* **TASK BRIEF**
In the forum thread below, what workaround does jpsim suggest for now?

* **DOCUMENT PASSAGE**
● ● ●

I also encountered this issue and would be very interested in a solution.

ebluehands on 16 Jan 2015

@vittoriom and @ebluehands: we're actively working on this functionality in the form of "thread handoff": e.g. run a query which returns objects on separate threads. We'll post to this issue once we have more to share.

In the mean time, you can work around most of these issues by passing around primary keys to objects between threads rather than the objects themselves (similar to using NSManagedObjectIDs in Core Data). This does mean that you'll have to re-fetch the object on the target thread, which we understand is sub-optimal, which is why we're actively working on thread handoff.

jpsim on 16 Jan 2015

@jpsim thanks for the follow up, I did fetch the object on the target thread indeed, and for now it will do the job. But it's in the middle of a complex async set of blocks dispatched in a dispatch group so it would look much cleaner if I could just share the object (in read-only mode) on other queues as well.
I'll watch for more comments on this issue! Have a good weekend

vittoriom on 17 Jan 2015

@jpsim, @tgoyne, what about entities that don't have a primary key defined? AFAIK, NSManagedObjectID exists for every NSManagedObject once it's been added to the DB. Primary Keys, on the other hand, are optional. In some cases it's even recommended against having PKs for Realm entities: https://github.com/realm/realm-cocoa/issues/1234#issuecomment-67192865

ghost on 28 Jan 2015

In some cases it's even recommended against having PKs for Realm entities: #1234 (comment)

That comment was from a while ago. Primary keys are supported and you're encouraged to use them in cases in which you need a unique identifier for your objects.

We've opted against going the Core Data route of unconditionally adding an additional column on each model for the sake of global object ID's, but you're free to do so yourself.

The thread handoff solution we're working on will support all objects, not just ones with primary keys.

jpsim on 28 Jan 2015

I'm a bit confused about what the current status of this is? I've been using realm with GCD by grabbing the id of the object before the dispatch and then querying for it on that thread. But this can get messy and sometimes I don't have the id. Plus, this can get quite messy keeping track of which thread I'm on. What's the current best practice for using realm on another thread to keep it async from the UI?

● ● ●

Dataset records
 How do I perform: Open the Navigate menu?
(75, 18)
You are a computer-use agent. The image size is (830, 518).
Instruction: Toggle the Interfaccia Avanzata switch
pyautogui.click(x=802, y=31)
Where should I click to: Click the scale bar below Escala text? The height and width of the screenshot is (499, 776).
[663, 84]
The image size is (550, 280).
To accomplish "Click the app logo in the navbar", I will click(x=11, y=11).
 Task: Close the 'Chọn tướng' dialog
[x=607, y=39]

● ● ●

* **THE ANSWER**
Pass objects' primary keys between threads instead of the objects themselves, then re-fetch each object on the target thread.